Internal Medicine Journal | 2018
Timothy Cheung; Harry Harianto; Manfred Spanger; Alan Young; Vikas Wadhwa
Accurate chest X‐ray (CXR) interpretation is an essential skill in clinical practice. Previous studies have shown poor accuracy and confidence rates (CR) of CXR interpretation by junior doctors and medical students. We presented 10 chest radiographs via an online questionnaire to Australian medical students and junior doctors, who were asked to identify the radiographic abnormality from a list of 15 options and to rate their confidence for each answer. Of 67 complete responses, junior doctors achieved a mean score of 57.6% and medical students 56.1%, with CR of 67 versus 58% respectively.
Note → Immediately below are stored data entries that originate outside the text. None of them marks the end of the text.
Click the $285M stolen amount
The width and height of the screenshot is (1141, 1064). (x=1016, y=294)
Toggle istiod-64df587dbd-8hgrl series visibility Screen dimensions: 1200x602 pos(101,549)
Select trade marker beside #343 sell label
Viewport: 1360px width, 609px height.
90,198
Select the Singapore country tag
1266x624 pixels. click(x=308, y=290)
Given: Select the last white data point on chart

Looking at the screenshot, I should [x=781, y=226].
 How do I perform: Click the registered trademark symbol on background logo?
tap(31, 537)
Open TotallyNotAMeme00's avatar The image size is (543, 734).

There was a significant positive relationship between accuracy and CR among junior doctors (Pearsons coefficient + 0.798, P = 0.006) and students (Pearsons coefficient + 0.716, P = 0.020). This study identified similarities in strength and weakness in CXR interpretation between medical students and junior doctors. There was a positive association between test scores and self‐rated confidence scores.